A pós-mentira

Há meses, o PÚBLICO noticiava uma investigação da University College de Londres, publicada na revista Nature Neuroscience, sobre certos aspectos comportamentais das pessoas.

Os resultados evidenciaram que quando a desonestidade aumenta, a reacção no cérebro diminui. Os participantes na experiência fizeram uma ressonância magnética, procurando-se a resposta da região da amígdala (associada às emoções) ao comportamento demonstrado. Com a repetição, o cérebro adapta-se à desonestidade. Há uma adaptação emocional. Tal como acontece com os neurónios do bolbo olfactivo e nos habituamos ao cheiro de um perfume quando entramos num sítio, explicou uma das autoras do artigo. Os cientistas dizem que há um efeito bola de neve, um terreno escorregadio (slippery slope).

Os investigadores concluíram, ainda, que a par da adaptação emocional à mentira, também a magnitude das mentiras aumenta. Mas, quando não houve benefício próprio com a mentira, as pessoas podem ter sido desonestas, mas a desonestidade não aumenta. Assim, não basta mentir muitas vezes para mentir cada vez mais. Para que este efeito se concretize, é preciso também que se ganhe alguma coisa com isso.

E o mesmo princípio também poderá verificar-se com outros comportamentos nocivos, de risco ou violentos.

Estes estudos enquadram-se nas abordagens pós-modernas das questões éticas, procurando explicar alguns factores indutores de atitudes recorrentes, através da neurociência do comportamento.

Os dados parecem confirmar a percepção leiga e comum de que a repetição reiterada de comportamentos eticamente reprováveis provoca uma espécie de anestesia moral no prevaricador. Há quem veja isto como uma patologia ou uma obsessão compulsiva. Na consciência do impostor, o “custo marginal” de uma nova expressão de desonestidade é decrescente, até se tornar nulo. O povo diz que  atrás da mentira, mentira vem … E já Aristóteles perguntava e respondia: que vantagem têm os mentirosos? A de não serem acreditados quando dizem a verdade.

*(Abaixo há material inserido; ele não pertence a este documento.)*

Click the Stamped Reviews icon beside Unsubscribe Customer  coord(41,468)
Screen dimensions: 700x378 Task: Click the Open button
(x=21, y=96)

E se é certo que a mentira, a desonestidade e a indecência se desenvolvem, virulentamente, em quem as usa como um falso “padrão de vida”, também medram nas sociedades que olham para quem assim age como ícones senão a seguir, pelo menos a tolerar. Hoje convive-se com o aldrabão e o vigarista encartados – tantas vezes alcandorados a tratamento VIP em certos media – com a normalidade de uma opacidade ética traduzida na ignóbil frase de que são todos iguais. Esta frase, repetida urbi et orbi, estimula a infracção e violenta a virtude. É o preço da indiferença e do relativismo éticos. É na indiferença que se alimentam os “girinos” estagiários antes de evoluírem para impostores encartados.

Aliás, há-os em versão generalista e em modo especialista. E há os mais considerados no “rating” dos falsários que são os “flexíveis”, uma espécie de vigários todo-o-terreno.

O mundo está empestado por estes comportamentos lesivos. E Portugal, evidentemente, não foge à regra. A mentira é uma especiaria, sempre cuidada na forma e ignominiosa no conteúdo. Daí a lucubração da pós-verdade onde os mentirolas, falsários, caluniadores e quejandos se abastecem e disseminam a “arte de bem mentir”. Elogiada, propagandeada, replicada à exaustão nas redes sociais beneficiando do acriticismo de que parecem padecer a maioria dos seus crédulos.

Infelizmente está longe, muito longe mesmo, a descoberta do antibiótico que combata a multirresistência bacteriana da mentira, aldrabice e indecência. Ou seja, a “pós-mentira”.